Start of DATASET EXCERPTS

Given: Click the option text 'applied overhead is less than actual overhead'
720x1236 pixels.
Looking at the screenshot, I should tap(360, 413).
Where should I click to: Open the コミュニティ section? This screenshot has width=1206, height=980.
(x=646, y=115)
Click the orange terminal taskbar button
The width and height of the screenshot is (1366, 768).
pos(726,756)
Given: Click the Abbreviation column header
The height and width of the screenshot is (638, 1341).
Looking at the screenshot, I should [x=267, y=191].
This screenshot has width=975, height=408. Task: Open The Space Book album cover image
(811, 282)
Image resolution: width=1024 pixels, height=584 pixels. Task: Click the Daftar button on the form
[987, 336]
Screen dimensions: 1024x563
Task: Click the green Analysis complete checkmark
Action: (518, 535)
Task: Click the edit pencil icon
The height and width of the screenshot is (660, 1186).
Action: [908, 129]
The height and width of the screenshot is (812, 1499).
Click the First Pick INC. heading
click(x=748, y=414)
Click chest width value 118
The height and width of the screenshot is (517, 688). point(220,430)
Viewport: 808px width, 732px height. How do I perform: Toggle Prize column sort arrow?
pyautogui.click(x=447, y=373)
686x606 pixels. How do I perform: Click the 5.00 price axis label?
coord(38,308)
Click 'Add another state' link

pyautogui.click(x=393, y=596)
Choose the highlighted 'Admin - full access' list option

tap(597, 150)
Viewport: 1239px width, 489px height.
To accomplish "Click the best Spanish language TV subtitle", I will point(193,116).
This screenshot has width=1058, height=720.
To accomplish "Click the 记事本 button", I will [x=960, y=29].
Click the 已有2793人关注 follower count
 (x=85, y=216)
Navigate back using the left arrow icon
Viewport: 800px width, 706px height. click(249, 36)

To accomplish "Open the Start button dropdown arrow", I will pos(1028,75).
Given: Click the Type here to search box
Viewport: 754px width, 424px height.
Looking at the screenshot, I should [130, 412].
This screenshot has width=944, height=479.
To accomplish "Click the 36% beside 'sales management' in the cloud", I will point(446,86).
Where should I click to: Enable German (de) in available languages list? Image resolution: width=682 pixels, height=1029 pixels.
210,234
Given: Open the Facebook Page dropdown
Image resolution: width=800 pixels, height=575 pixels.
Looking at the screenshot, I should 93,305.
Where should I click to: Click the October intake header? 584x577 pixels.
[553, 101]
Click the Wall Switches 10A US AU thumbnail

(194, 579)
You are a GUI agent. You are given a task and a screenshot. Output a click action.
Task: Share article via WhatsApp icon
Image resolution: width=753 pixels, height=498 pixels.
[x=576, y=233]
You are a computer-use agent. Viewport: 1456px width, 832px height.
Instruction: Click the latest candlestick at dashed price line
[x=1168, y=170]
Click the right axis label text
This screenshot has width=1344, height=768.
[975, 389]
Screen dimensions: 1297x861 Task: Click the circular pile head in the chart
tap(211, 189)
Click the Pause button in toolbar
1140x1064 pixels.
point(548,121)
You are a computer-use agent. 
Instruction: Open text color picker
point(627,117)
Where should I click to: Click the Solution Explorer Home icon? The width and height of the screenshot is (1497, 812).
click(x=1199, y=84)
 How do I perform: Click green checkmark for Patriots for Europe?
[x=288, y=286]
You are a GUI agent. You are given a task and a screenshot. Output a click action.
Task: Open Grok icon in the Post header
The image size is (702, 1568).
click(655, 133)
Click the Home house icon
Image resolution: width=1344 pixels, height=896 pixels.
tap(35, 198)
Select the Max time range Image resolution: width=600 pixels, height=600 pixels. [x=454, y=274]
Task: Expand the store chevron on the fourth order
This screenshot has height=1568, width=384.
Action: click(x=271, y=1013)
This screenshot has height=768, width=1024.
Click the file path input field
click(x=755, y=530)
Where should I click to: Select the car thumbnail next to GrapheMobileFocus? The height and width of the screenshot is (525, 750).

End of DATASET EXCERPTS

- TASK INSTRUCTIONS:
Return the listing above verbatim.

- RESPONSE TO THIS EXERCISE:
Given: Click the option text 'applied overhead is less than actual overhead'
720x1236 pixels.
Looking at the screenshot, I should tap(360, 413).
Where should I click to: Open the コミュニティ section? This screenshot has width=1206, height=980.
(x=646, y=115)
Click the orange terminal taskbar button
The width and height of the screenshot is (1366, 768).
pos(726,756)
Given: Click the Abbreviation column header
The height and width of the screenshot is (638, 1341).
Looking at the screenshot, I should [x=267, y=191].
This screenshot has width=975, height=408. Task: Open The Space Book album cover image
(811, 282)
Image resolution: width=1024 pixels, height=584 pixels. Task: Click the Daftar button on the form
[987, 336]
Screen dimensions: 1024x563
Task: Click the green Analysis complete checkmark
Action: (518, 535)
Task: Click the edit pencil icon
The height and width of the screenshot is (660, 1186).
Action: [908, 129]
The height and width of the screenshot is (812, 1499).
Click the First Pick INC. heading
click(x=748, y=414)
Click chest width value 118
The height and width of the screenshot is (517, 688). point(220,430)
Viewport: 808px width, 732px height. How do I perform: Toggle Prize column sort arrow?
pyautogui.click(x=447, y=373)
686x606 pixels. How do I perform: Click the 5.00 price axis label?
coord(38,308)
Click 'Add another state' link

pyautogui.click(x=393, y=596)
Choose the highlighted 'Admin - full access' list option

tap(597, 150)
Viewport: 1239px width, 489px height.
To accomplish "Click the best Spanish language TV subtitle", I will point(193,116).
This screenshot has width=1058, height=720.
To accomplish "Click the 记事本 button", I will [x=960, y=29].
Click the 已有2793人关注 follower count
 (x=85, y=216)
Navigate back using the left arrow icon
Viewport: 800px width, 706px height. click(249, 36)

To accomplish "Open the Start button dropdown arrow", I will pos(1028,75).
Given: Click the Type here to search box
Viewport: 754px width, 424px height.
Looking at the screenshot, I should [130, 412].
This screenshot has width=944, height=479.
To accomplish "Click the 36% beside 'sales management' in the cloud", I will point(446,86).
Where should I click to: Enable German (de) in available languages list? Image resolution: width=682 pixels, height=1029 pixels.
210,234
Given: Open the Facebook Page dropdown
Image resolution: width=800 pixels, height=575 pixels.
Looking at the screenshot, I should 93,305.
Where should I click to: Click the October intake header? 584x577 pixels.
[553, 101]
Click the Wall Switches 10A US AU thumbnail

(194, 579)
You are a GUI agent. You are given a task and a screenshot. Output a click action.
Task: Share article via WhatsApp icon
Image resolution: width=753 pixels, height=498 pixels.
[x=576, y=233]
You are a computer-use agent. Viewport: 1456px width, 832px height.
Instruction: Click the latest candlestick at dashed price line
[x=1168, y=170]
Click the right axis label text
This screenshot has width=1344, height=768.
[975, 389]
Screen dimensions: 1297x861 Task: Click the circular pile head in the chart
tap(211, 189)
Click the Pause button in toolbar
1140x1064 pixels.
point(548,121)
You are a computer-use agent. 
Instruction: Open text color picker
point(627,117)
Where should I click to: Click the Solution Explorer Home icon? The width and height of the screenshot is (1497, 812).
click(x=1199, y=84)
 How do I perform: Click green checkmark for Patriots for Europe?
[x=288, y=286]
You are a GUI agent. You are given a task and a screenshot. Output a click action.
Task: Open Grok icon in the Post header
The image size is (702, 1568).
click(655, 133)
Click the Home house icon
Image resolution: width=1344 pixels, height=896 pixels.
tap(35, 198)
Select the Max time range Image resolution: width=600 pixels, height=600 pixels. [x=454, y=274]
Task: Expand the store chevron on the fourth order
This screenshot has height=1568, width=384.
Action: click(x=271, y=1013)
This screenshot has height=768, width=1024.
Click the file path input field
click(x=755, y=530)
Where should I click to: Select the car thumbnail next to GrapheMobileFocus? The height and width of the screenshot is (525, 750).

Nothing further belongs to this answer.